▸ **引用文**
------------------------------

特に真冬の夕日が僕を照らし、足元から延びる長い影を見るたびに
1日の無事暮れることをいつも安堵する。

皆さまの2009年はどんな年だったでしょうか。
人の世の営みなど関係なく、日はまた昇り、そして沈んでいきます。
明けぬ夜はなく、消えぬ悲しみや苦しみもない。


拂意を憂うること毋れ(ふついをうれうることなかれ)
快心を喜ぶこと毋れ(かいしんをよろこぶことなかれ)
久安を恃むこと毋れ(きゅうあんをたのむことなかれ)
初難を憚ること毋れ(しょなんをはばかることなかれ)

『思い通りにならないからといって、憂えてはならないし、
思い通りになったからといってむやみに喜んではならない。
いつまでも安全無事だからといって、それをあてにしてはならないし、
最初に困難・災難にぶつかったからといって恐れ、尻込みしてはならない』

菜根譚

それではみなさん良いお年をお迎えください。




2009年12月16日水曜日

六分か三分か

大忘年会に出席頂きました皆さま、大変お疲れさまでした。
飲み会の席での各自のスピーチはなかなか面白かったですね。

------------------------------

▸ **保存データ**

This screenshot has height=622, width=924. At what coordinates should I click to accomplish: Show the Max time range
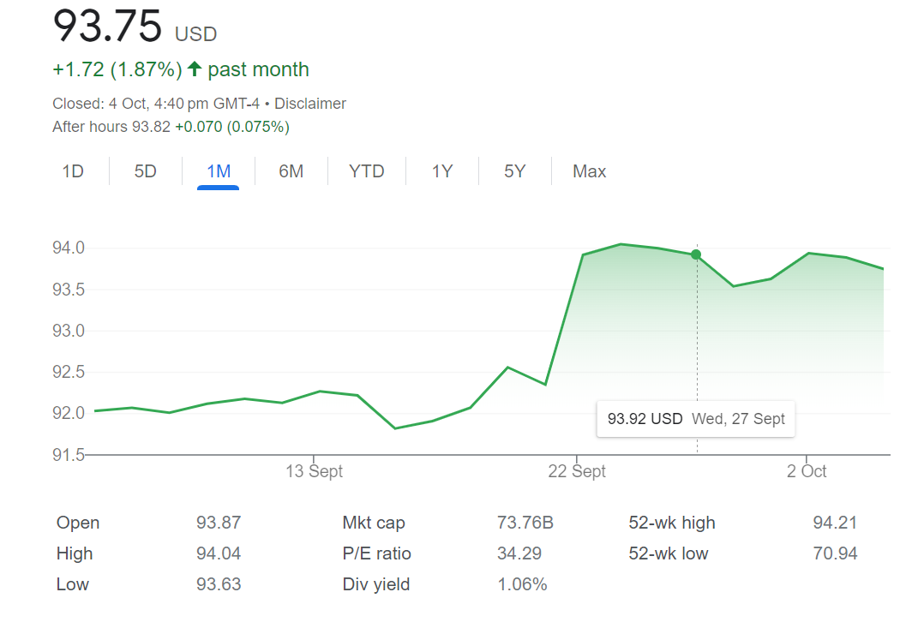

------------------------------

▸ **課題内容**
引用文から、「皆さまの2009年はどんな年だったでしょうか。」で始まり「最初に困難・災難にぶつかったからといって恐れ、尻込みしてはならない』」で終わるまでの部分を一字一句変えずに出力してください。

▸ **作業結果**
皆さまの2009年はどんな年だったでしょうか。
人の世の営みなど関係なく、日はまた昇り、そして沈んでいきます。
明けぬ夜はなく、消えぬ悲しみや苦しみもない。


拂意を憂うること毋れ(ふついをうれうることなかれ)
快心を喜ぶこと毋れ(かいしんをよろこぶことなかれ)
久安を恃むこと毋れ(きゅうあんをたのむことなかれ)
初難を憚ること毋れ(しょなんをはばかることなかれ)

『思い通りにならないからといって、憂えてはならないし、
思い通りになったからといってむやみに喜んではならない。
いつまでも安全無事だからといって、それをあてにしてはならないし、
最初に困難・災難にぶつかったからといって恐れ、尻込みしてはならない』